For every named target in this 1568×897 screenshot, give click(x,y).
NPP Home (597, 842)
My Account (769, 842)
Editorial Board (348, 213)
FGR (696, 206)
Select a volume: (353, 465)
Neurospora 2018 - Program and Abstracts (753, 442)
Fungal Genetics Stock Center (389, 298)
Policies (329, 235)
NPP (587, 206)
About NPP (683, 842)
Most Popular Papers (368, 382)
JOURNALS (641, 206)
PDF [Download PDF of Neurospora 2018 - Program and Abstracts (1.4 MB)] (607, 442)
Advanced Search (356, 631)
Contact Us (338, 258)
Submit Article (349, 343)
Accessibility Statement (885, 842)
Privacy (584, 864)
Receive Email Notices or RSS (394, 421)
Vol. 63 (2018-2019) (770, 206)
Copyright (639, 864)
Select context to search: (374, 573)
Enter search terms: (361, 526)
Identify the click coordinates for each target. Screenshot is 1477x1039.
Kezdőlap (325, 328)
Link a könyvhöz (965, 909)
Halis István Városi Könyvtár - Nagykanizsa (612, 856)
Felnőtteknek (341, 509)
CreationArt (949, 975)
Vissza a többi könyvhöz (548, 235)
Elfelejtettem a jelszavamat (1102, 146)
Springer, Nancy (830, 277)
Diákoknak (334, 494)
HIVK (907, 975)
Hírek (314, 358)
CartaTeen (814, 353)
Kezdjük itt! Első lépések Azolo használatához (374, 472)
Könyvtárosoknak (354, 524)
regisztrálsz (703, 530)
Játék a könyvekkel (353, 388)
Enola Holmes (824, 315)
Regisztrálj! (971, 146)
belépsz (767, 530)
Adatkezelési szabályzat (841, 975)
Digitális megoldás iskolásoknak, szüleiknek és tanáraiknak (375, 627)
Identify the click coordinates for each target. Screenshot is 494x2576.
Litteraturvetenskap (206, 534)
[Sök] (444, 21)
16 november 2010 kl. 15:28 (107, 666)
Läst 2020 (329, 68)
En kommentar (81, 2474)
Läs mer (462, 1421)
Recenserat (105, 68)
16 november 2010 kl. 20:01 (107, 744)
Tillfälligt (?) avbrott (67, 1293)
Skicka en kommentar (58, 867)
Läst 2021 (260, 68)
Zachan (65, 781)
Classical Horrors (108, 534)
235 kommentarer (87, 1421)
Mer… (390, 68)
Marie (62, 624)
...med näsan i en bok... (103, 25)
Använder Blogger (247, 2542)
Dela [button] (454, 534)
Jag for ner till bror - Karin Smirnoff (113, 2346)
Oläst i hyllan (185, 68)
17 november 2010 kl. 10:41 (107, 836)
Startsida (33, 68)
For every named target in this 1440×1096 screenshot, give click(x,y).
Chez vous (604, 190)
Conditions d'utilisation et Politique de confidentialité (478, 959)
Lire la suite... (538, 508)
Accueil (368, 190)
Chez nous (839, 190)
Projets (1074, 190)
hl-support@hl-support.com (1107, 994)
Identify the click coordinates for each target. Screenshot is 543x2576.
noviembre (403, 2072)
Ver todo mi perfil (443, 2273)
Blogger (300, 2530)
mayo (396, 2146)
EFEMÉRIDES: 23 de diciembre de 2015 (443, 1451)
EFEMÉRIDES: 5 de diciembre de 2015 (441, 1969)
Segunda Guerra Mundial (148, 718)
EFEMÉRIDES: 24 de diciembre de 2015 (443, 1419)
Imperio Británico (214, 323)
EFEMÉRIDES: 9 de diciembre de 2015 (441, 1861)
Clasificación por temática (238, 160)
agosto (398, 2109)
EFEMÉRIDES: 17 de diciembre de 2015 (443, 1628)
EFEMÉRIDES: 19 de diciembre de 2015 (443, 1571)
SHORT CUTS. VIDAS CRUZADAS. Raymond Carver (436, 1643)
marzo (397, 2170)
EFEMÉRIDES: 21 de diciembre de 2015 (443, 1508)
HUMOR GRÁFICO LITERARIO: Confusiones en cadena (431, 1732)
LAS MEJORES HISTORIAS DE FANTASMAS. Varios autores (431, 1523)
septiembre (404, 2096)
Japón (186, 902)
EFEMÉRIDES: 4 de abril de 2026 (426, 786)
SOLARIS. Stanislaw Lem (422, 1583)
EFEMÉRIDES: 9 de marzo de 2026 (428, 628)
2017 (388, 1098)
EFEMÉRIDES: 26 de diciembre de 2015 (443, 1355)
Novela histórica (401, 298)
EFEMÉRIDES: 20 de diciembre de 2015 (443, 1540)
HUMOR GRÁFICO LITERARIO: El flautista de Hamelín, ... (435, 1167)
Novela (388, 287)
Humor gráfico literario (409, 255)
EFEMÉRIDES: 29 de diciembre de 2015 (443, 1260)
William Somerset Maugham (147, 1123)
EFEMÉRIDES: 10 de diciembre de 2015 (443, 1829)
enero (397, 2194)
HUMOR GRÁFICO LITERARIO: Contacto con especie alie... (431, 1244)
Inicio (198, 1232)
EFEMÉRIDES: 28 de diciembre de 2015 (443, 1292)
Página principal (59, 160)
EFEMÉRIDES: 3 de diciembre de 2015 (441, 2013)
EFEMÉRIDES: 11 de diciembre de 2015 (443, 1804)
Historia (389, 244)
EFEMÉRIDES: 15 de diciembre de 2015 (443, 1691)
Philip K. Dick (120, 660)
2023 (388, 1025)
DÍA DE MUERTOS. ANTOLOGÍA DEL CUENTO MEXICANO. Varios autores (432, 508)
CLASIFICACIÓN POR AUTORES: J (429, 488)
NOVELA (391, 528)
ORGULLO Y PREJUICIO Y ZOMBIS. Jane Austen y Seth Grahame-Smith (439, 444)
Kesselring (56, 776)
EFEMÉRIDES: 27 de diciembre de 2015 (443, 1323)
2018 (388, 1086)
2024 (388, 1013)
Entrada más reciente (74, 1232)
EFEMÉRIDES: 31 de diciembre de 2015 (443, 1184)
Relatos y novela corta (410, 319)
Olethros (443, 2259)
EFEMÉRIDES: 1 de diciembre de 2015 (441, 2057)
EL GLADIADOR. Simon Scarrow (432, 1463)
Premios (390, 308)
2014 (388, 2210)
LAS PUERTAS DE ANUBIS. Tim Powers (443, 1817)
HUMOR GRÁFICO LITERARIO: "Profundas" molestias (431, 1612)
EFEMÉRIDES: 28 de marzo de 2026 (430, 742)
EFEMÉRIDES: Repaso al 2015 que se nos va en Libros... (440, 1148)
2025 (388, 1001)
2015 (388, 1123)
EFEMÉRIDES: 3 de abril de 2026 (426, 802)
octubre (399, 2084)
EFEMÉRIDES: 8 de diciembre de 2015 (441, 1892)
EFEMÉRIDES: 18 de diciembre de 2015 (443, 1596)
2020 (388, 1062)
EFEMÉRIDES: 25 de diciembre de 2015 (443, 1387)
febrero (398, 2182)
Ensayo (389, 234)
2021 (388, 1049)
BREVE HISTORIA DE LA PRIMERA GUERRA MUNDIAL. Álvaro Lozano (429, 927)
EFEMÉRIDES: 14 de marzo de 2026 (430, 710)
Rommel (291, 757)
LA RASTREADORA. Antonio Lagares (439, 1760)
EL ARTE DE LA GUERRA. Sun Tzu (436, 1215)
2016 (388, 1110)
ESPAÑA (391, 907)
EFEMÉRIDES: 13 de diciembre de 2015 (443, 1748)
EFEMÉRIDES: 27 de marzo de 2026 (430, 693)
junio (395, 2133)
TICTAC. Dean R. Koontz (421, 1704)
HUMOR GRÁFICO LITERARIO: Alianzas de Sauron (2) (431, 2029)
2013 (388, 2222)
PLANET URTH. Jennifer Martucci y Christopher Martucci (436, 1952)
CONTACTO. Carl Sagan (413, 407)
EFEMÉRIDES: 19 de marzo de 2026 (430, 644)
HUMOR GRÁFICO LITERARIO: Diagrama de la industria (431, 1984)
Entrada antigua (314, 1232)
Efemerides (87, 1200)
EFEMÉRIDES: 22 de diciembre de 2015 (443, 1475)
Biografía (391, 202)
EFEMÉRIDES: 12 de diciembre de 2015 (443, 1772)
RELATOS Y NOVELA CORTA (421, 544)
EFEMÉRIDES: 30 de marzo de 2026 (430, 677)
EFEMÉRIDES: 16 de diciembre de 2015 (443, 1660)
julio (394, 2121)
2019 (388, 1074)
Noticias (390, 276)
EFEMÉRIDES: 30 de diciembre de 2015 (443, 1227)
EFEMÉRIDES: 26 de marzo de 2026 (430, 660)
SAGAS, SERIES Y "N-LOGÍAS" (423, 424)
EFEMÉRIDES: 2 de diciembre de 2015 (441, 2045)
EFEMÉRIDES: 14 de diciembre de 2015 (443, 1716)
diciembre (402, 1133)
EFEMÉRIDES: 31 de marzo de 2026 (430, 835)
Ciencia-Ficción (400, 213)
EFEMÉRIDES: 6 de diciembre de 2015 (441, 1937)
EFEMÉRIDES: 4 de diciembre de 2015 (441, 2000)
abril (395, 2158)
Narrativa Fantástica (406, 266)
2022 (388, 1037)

=======

Present the lines from the one containing "2023 (388, 1025)" to the one containing "EFEMÉRIDES: 14 de diciembre", both included, as a Markdown table with the columns Index and Entry. Number each line in sequence under Index, and leave out blank lines.

| Index | Entry |
|---|---|
| 1 | 2023 (388, 1025) |
| 2 | DÍA DE MUERTOS. ANTOLOGÍA DEL CUENTO MEXICANO. Varios autores (432, 508) |
| 3 | CLASIFICACIÓN POR AUTORES: J (429, 488) |
| 4 | NOVELA (391, 528) |
| 5 | ORGULLO Y PREJUICIO Y ZOMBIS. Jane Austen y Seth Grahame-Smith (439, 444) |
| 6 | Kesselring (56, 776) |
| 7 | EFEMÉRIDES: 27 de diciembre de 2015 (443, 1323) |
| 8 | 2018 (388, 1086) |
| 9 | 2024 (388, 1013) |
| 10 | Entrada más reciente (74, 1232) |
| 11 | EFEMÉRIDES: 31 de diciembre de 2015 (443, 1184) |
| 12 | Relatos y novela corta (410, 319) |
| 13 | Olethros (443, 2259) |
| 14 | EFEMÉRIDES: 1 de diciembre de 2015 (441, 2057) |
| 15 | EL GLADIADOR. Simon Scarrow (432, 1463) |
| 16 | Premios (390, 308) |
| 17 | 2014 (388, 2210) |
| 18 | LAS PUERTAS DE ANUBIS. Tim Powers (443, 1817) |
| 19 | HUMOR GRÁFICO LITERARIO: "Profundas" molestias (431, 1612) |
| 20 | EFEMÉRIDES: 28 de marzo de 2026 (430, 742) |
| 21 | EFEMÉRIDES: Repaso al 2015 que se nos va en Libros... (440, 1148) |
| 22 | 2025 (388, 1001) |
| 23 | 2015 (388, 1123) |
| 24 | EFEMÉRIDES: 3 de abril de 2026 (426, 802) |
| 25 | octubre (399, 2084) |
| 26 | EFEMÉRIDES: 8 de diciembre de 2015 (441, 1892) |
| 27 | EFEMÉRIDES: 18 de diciembre de 2015 (443, 1596) |
| 28 | 2020 (388, 1062) |
| 29 | EFEMÉRIDES: 25 de diciembre de 2015 (443, 1387) |
| 30 | febrero (398, 2182) |
| 31 | Ensayo (389, 234) |
| 32 | 2021 (388, 1049) |
| 33 | BREVE HISTORIA DE LA PRIMERA GUERRA MUNDIAL. Álvaro Lozano (429, 927) |
| 34 | EFEMÉRIDES: 14 de marzo de 2026 (430, 710) |
| 35 | Rommel (291, 757) |
| 36 | LA RASTREADORA. Antonio Lagares (439, 1760) |
| 37 | EL ARTE DE LA GUERRA. Sun Tzu (436, 1215) |
| 38 | 2016 (388, 1110) |
| 39 | ESPAÑA (391, 907) |
| 40 | EFEMÉRIDES: 13 de diciembre de 2015 (443, 1748) |
| 41 | EFEMÉRIDES: 27 de marzo de 2026 (430, 693) |
| 42 | junio (395, 2133) |
| 43 | TICTAC. Dean R. Koontz (421, 1704) |
| 44 | HUMOR GRÁFICO LITERARIO: Alianzas de Sauron (2) (431, 2029) |
| 45 | 2013 (388, 2222) |
| 46 | PLANET URTH. Jennifer Martucci y Christopher Martucci (436, 1952) |
| 47 | CONTACTO. Carl Sagan (413, 407) |
| 48 | EFEMÉRIDES: 19 de marzo de 2026 (430, 644) |
| 49 | HUMOR GRÁFICO LITERARIO: Diagrama de la industria (431, 1984) |
| 50 | Entrada antigua (314, 1232) |
| 51 | Efemerides (87, 1200) |
| 52 | EFEMÉRIDES: 22 de diciembre de 2015 (443, 1475) |
| 53 | Biografía (391, 202) |
| 54 | EFEMÉRIDES: 12 de diciembre de 2015 (443, 1772) |
| 55 | RELATOS Y NOVELA CORTA (421, 544) |
| 56 | EFEMÉRIDES: 30 de marzo de 2026 (430, 677) |
| 57 | EFEMÉRIDES: 16 de diciembre de 2015 (443, 1660) |
| 58 | julio (394, 2121) |
| 59 | 2019 (388, 1074) |
| 60 | Noticias (390, 276) |
| 61 | EFEMÉRIDES: 30 de diciembre de 2015 (443, 1227) |
| 62 | EFEMÉRIDES: 26 de marzo de 2026 (430, 660) |
| 63 | SAGAS, SERIES Y "N-LOGÍAS" (423, 424) |
| 64 | EFEMÉRIDES: 2 de diciembre de 2015 (441, 2045) |
| 65 | EFEMÉRIDES: 14 de diciembre de 2015 (443, 1716) |